The word to look for is "computer". Report every line of the entries below that has it.

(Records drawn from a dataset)

########

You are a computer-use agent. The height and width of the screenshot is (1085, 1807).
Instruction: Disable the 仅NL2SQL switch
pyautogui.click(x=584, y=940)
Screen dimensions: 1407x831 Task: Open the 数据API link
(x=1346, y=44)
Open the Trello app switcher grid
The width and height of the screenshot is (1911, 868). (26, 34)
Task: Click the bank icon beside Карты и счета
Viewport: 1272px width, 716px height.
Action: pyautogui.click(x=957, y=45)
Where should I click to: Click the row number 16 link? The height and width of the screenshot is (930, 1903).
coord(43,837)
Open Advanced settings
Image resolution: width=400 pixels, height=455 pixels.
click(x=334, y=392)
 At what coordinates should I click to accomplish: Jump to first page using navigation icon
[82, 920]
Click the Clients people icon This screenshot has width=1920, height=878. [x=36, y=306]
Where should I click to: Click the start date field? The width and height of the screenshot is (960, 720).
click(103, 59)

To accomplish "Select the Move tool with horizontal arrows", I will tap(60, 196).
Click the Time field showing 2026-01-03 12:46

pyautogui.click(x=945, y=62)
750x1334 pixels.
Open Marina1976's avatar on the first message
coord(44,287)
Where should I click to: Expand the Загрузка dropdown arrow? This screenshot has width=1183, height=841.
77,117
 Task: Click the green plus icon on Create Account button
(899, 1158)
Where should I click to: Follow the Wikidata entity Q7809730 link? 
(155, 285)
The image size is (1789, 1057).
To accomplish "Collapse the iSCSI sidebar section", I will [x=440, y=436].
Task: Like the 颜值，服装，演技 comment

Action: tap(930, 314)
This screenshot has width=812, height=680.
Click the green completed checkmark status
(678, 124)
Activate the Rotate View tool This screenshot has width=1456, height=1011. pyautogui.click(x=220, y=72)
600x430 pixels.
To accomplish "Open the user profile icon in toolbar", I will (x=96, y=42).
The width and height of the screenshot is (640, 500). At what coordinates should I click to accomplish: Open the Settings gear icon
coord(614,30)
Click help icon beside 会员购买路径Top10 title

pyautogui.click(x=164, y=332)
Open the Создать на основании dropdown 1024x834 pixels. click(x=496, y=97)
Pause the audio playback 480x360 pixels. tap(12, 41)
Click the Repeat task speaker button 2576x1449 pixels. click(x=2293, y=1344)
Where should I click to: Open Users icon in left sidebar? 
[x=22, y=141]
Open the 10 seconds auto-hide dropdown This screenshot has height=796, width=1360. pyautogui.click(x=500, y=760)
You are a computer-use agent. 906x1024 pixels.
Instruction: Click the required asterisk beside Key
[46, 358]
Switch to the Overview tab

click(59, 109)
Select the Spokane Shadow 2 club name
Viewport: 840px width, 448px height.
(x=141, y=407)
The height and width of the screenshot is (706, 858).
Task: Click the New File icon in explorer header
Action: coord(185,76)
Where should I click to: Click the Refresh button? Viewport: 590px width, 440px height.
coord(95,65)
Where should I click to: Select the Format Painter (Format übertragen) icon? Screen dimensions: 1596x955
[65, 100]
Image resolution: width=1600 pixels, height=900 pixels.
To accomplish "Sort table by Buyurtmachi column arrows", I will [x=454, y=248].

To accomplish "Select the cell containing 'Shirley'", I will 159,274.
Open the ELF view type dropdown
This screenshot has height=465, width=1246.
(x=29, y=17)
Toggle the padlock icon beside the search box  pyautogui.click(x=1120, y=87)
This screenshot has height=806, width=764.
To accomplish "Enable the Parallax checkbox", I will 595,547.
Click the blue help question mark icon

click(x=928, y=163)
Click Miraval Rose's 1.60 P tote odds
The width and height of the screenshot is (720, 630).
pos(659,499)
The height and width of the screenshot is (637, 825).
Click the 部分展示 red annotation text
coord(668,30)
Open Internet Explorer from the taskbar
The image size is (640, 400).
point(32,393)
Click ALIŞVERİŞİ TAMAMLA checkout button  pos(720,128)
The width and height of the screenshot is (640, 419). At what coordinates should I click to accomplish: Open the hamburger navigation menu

########

> **Result below**:
You are a computer-use agent. The height and width of the screenshot is (1085, 1807).
You are a computer-use agent. 906x1024 pixels.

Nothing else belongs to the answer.